--- START OF Supplied information ---
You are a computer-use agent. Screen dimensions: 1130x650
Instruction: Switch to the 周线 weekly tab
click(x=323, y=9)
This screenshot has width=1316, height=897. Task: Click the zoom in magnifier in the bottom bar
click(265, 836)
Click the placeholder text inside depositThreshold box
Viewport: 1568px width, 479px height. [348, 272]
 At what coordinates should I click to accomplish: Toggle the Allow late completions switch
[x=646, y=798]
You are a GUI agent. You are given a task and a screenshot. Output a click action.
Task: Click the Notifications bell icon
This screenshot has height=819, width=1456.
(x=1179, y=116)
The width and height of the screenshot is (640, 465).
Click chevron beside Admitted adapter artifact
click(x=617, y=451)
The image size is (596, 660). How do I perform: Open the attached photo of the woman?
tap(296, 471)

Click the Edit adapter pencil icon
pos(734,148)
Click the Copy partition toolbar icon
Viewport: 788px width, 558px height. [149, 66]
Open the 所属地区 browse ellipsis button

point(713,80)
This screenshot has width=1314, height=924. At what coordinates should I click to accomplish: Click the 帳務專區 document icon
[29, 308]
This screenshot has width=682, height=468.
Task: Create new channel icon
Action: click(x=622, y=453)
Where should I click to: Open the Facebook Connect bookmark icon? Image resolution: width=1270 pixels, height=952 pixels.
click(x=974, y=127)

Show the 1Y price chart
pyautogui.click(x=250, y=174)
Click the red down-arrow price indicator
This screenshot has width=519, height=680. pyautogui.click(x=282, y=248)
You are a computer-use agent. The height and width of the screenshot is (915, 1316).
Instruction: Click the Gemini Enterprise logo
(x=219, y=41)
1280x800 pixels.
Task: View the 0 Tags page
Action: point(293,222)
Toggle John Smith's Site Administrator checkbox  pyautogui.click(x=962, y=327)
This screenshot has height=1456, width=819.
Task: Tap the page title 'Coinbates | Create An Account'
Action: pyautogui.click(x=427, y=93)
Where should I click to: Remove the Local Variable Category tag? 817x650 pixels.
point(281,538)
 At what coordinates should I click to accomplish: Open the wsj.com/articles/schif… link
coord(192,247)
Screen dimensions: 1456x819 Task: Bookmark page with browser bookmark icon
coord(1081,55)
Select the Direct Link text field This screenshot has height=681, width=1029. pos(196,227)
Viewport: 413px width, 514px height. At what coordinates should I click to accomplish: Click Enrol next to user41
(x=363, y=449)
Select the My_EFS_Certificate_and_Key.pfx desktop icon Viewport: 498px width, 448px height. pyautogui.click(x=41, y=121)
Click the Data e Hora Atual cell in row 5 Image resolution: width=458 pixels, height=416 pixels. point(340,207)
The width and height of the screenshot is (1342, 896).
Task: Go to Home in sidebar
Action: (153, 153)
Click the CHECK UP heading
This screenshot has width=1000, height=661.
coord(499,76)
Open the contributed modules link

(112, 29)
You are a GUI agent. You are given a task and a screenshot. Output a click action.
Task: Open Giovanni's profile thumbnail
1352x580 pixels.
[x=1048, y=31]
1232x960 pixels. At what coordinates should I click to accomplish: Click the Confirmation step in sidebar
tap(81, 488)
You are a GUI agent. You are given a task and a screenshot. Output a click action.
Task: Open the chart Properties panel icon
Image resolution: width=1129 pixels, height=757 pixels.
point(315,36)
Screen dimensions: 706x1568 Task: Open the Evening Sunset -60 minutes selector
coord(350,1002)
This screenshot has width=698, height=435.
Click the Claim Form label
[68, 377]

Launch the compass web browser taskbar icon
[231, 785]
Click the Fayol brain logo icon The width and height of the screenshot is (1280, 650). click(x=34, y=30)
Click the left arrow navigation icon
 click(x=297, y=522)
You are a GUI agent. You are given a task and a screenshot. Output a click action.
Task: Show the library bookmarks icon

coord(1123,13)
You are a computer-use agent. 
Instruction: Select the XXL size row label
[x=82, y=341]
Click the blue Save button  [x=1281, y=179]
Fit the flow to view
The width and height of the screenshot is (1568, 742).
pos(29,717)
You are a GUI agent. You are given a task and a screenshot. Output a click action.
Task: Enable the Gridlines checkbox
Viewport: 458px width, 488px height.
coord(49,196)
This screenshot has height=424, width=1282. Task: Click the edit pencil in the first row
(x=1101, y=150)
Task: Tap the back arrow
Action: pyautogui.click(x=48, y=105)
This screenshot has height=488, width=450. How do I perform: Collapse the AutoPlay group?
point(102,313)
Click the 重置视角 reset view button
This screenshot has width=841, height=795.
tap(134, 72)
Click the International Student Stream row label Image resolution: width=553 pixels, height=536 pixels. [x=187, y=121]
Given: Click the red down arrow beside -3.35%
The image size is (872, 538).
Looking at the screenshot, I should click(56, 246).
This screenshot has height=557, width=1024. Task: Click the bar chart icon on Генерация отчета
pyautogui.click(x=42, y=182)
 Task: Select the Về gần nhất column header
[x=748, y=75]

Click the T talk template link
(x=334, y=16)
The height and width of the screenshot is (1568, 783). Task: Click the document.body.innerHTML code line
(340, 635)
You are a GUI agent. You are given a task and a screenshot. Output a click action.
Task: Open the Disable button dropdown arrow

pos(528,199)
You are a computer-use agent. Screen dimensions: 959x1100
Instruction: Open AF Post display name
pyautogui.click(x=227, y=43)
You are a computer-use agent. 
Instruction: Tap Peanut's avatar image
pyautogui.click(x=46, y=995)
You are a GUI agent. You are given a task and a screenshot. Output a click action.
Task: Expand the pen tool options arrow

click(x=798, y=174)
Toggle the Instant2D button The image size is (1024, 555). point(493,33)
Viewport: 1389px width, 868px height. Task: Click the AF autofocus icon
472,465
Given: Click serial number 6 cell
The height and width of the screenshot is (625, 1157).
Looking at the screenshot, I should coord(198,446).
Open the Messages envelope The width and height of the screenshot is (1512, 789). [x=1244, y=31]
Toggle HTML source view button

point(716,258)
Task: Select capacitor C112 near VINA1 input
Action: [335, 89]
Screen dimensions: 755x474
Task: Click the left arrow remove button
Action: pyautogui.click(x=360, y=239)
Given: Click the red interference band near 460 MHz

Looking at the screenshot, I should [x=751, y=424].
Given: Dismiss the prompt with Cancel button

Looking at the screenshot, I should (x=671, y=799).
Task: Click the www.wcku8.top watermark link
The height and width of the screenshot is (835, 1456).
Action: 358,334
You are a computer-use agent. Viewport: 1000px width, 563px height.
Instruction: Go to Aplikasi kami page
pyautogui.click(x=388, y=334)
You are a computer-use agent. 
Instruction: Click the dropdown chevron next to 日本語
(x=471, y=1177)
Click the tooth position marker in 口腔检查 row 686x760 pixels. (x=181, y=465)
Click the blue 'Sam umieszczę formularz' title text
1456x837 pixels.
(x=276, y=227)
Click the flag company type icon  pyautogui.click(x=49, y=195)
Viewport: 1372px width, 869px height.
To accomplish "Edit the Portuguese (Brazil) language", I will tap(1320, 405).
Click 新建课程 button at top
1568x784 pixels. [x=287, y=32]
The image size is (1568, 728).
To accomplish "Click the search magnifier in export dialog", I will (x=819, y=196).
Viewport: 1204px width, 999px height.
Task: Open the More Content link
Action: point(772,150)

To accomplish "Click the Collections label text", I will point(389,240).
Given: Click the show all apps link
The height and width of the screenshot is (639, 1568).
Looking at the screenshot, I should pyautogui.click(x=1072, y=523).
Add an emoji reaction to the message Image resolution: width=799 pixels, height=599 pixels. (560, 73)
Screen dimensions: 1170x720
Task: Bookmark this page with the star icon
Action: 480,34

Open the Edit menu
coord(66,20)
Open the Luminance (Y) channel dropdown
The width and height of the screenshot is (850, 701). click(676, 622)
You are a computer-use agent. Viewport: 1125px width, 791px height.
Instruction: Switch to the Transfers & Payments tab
--- END OF Supplied information ---
Exercise task: Duplicate every line of the listing above with no changes.

Completed task:
You are a computer-use agent. Screen dimensions: 1130x650
Instruction: Switch to the 周线 weekly tab
click(x=323, y=9)
This screenshot has width=1316, height=897. Task: Click the zoom in magnifier in the bottom bar
click(265, 836)
Click the placeholder text inside depositThreshold box
Viewport: 1568px width, 479px height. [348, 272]
 At what coordinates should I click to accomplish: Toggle the Allow late completions switch
[x=646, y=798]
You are a GUI agent. You are given a task and a screenshot. Output a click action.
Task: Click the Notifications bell icon
This screenshot has height=819, width=1456.
(x=1179, y=116)
The width and height of the screenshot is (640, 465).
Click chevron beside Admitted adapter artifact
click(x=617, y=451)
The image size is (596, 660). How do I perform: Open the attached photo of the woman?
tap(296, 471)

Click the Edit adapter pencil icon
pos(734,148)
Click the Copy partition toolbar icon
Viewport: 788px width, 558px height. [149, 66]
Open the 所属地区 browse ellipsis button

point(713,80)
This screenshot has width=1314, height=924. At what coordinates should I click to accomplish: Click the 帳務專區 document icon
[29, 308]
This screenshot has width=682, height=468.
Task: Create new channel icon
Action: click(x=622, y=453)
Where should I click to: Open the Facebook Connect bookmark icon? Image resolution: width=1270 pixels, height=952 pixels.
click(x=974, y=127)

Show the 1Y price chart
pyautogui.click(x=250, y=174)
Click the red down-arrow price indicator
This screenshot has width=519, height=680. pyautogui.click(x=282, y=248)
You are a computer-use agent. The height and width of the screenshot is (915, 1316).
Instruction: Click the Gemini Enterprise logo
(x=219, y=41)
1280x800 pixels.
Task: View the 0 Tags page
Action: point(293,222)
Toggle John Smith's Site Administrator checkbox  pyautogui.click(x=962, y=327)
This screenshot has height=1456, width=819.
Task: Tap the page title 'Coinbates | Create An Account'
Action: pyautogui.click(x=427, y=93)
Where should I click to: Remove the Local Variable Category tag? 817x650 pixels.
point(281,538)
 At what coordinates should I click to accomplish: Open the wsj.com/articles/schif… link
coord(192,247)
Screen dimensions: 1456x819 Task: Bookmark page with browser bookmark icon
coord(1081,55)
Select the Direct Link text field This screenshot has height=681, width=1029. pos(196,227)
Viewport: 413px width, 514px height. At what coordinates should I click to accomplish: Click Enrol next to user41
(x=363, y=449)
Select the My_EFS_Certificate_and_Key.pfx desktop icon Viewport: 498px width, 448px height. pyautogui.click(x=41, y=121)
Click the Data e Hora Atual cell in row 5 Image resolution: width=458 pixels, height=416 pixels. point(340,207)
The width and height of the screenshot is (1342, 896).
Task: Go to Home in sidebar
Action: (153, 153)
Click the CHECK UP heading
This screenshot has width=1000, height=661.
coord(499,76)
Open the contributed modules link

(112, 29)
You are a GUI agent. You are given a task and a screenshot. Output a click action.
Task: Open Giovanni's profile thumbnail
1352x580 pixels.
[x=1048, y=31]
1232x960 pixels. At what coordinates should I click to accomplish: Click the Confirmation step in sidebar
tap(81, 488)
You are a GUI agent. You are given a task and a screenshot. Output a click action.
Task: Open the chart Properties panel icon
Image resolution: width=1129 pixels, height=757 pixels.
point(315,36)
Screen dimensions: 706x1568 Task: Open the Evening Sunset -60 minutes selector
coord(350,1002)
This screenshot has width=698, height=435.
Click the Claim Form label
[68, 377]

Launch the compass web browser taskbar icon
[231, 785]
Click the Fayol brain logo icon The width and height of the screenshot is (1280, 650). click(x=34, y=30)
Click the left arrow navigation icon
 click(x=297, y=522)
You are a GUI agent. You are given a task and a screenshot. Output a click action.
Task: Show the library bookmarks icon

coord(1123,13)
You are a computer-use agent. 
Instruction: Select the XXL size row label
[x=82, y=341]
Click the blue Save button  [x=1281, y=179]
Fit the flow to view
The width and height of the screenshot is (1568, 742).
pos(29,717)
You are a GUI agent. You are given a task and a screenshot. Output a click action.
Task: Enable the Gridlines checkbox
Viewport: 458px width, 488px height.
coord(49,196)
This screenshot has height=424, width=1282. Task: Click the edit pencil in the first row
(x=1101, y=150)
Task: Tap the back arrow
Action: pyautogui.click(x=48, y=105)
This screenshot has height=488, width=450. How do I perform: Collapse the AutoPlay group?
point(102,313)
Click the 重置视角 reset view button
This screenshot has width=841, height=795.
tap(134, 72)
Click the International Student Stream row label Image resolution: width=553 pixels, height=536 pixels. [x=187, y=121]
Given: Click the red down arrow beside -3.35%
The image size is (872, 538).
Looking at the screenshot, I should click(56, 246).
This screenshot has height=557, width=1024. Task: Click the bar chart icon on Генерация отчета
pyautogui.click(x=42, y=182)
 Task: Select the Về gần nhất column header
[x=748, y=75]

Click the T talk template link
(x=334, y=16)
The height and width of the screenshot is (1568, 783). Task: Click the document.body.innerHTML code line
(340, 635)
You are a GUI agent. You are given a task and a screenshot. Output a click action.
Task: Open the Disable button dropdown arrow

pos(528,199)
You are a computer-use agent. Screen dimensions: 959x1100
Instruction: Open AF Post display name
pyautogui.click(x=227, y=43)
You are a computer-use agent. 
Instruction: Tap Peanut's avatar image
pyautogui.click(x=46, y=995)
You are a GUI agent. You are given a task and a screenshot. Output a click action.
Task: Expand the pen tool options arrow

click(x=798, y=174)
Toggle the Instant2D button The image size is (1024, 555). point(493,33)
Viewport: 1389px width, 868px height. Task: Click the AF autofocus icon
472,465
Given: Click serial number 6 cell
The height and width of the screenshot is (625, 1157).
Looking at the screenshot, I should coord(198,446).
Open the Messages envelope The width and height of the screenshot is (1512, 789). [x=1244, y=31]
Toggle HTML source view button

point(716,258)
Task: Select capacitor C112 near VINA1 input
Action: [335, 89]
Screen dimensions: 755x474
Task: Click the left arrow remove button
Action: pyautogui.click(x=360, y=239)
Given: Click the red interference band near 460 MHz

Looking at the screenshot, I should [x=751, y=424].
Given: Dismiss the prompt with Cancel button

Looking at the screenshot, I should (x=671, y=799).
Task: Click the www.wcku8.top watermark link
The height and width of the screenshot is (835, 1456).
Action: 358,334
You are a computer-use agent. Viewport: 1000px width, 563px height.
Instruction: Go to Aplikasi kami page
pyautogui.click(x=388, y=334)
You are a computer-use agent. 
Instruction: Click the dropdown chevron next to 日本語
(x=471, y=1177)
Click the tooth position marker in 口腔检查 row 686x760 pixels. (x=181, y=465)
Click the blue 'Sam umieszczę formularz' title text
1456x837 pixels.
(x=276, y=227)
Click the flag company type icon  pyautogui.click(x=49, y=195)
Viewport: 1372px width, 869px height.
To accomplish "Edit the Portuguese (Brazil) language", I will tap(1320, 405).
Click 新建课程 button at top
1568x784 pixels. [x=287, y=32]
The image size is (1568, 728).
To accomplish "Click the search magnifier in export dialog", I will (x=819, y=196).
Viewport: 1204px width, 999px height.
Task: Open the More Content link
Action: point(772,150)

To accomplish "Click the Collections label text", I will point(389,240).
Given: Click the show all apps link
The height and width of the screenshot is (639, 1568).
Looking at the screenshot, I should pyautogui.click(x=1072, y=523).
Add an emoji reaction to the message Image resolution: width=799 pixels, height=599 pixels. (560, 73)
Screen dimensions: 1170x720
Task: Bookmark this page with the star icon
Action: 480,34

Open the Edit menu
coord(66,20)
Open the Luminance (Y) channel dropdown
The width and height of the screenshot is (850, 701). click(676, 622)
You are a computer-use agent. Viewport: 1125px width, 791px height.
Instruction: Switch to the Transfers & Payments tab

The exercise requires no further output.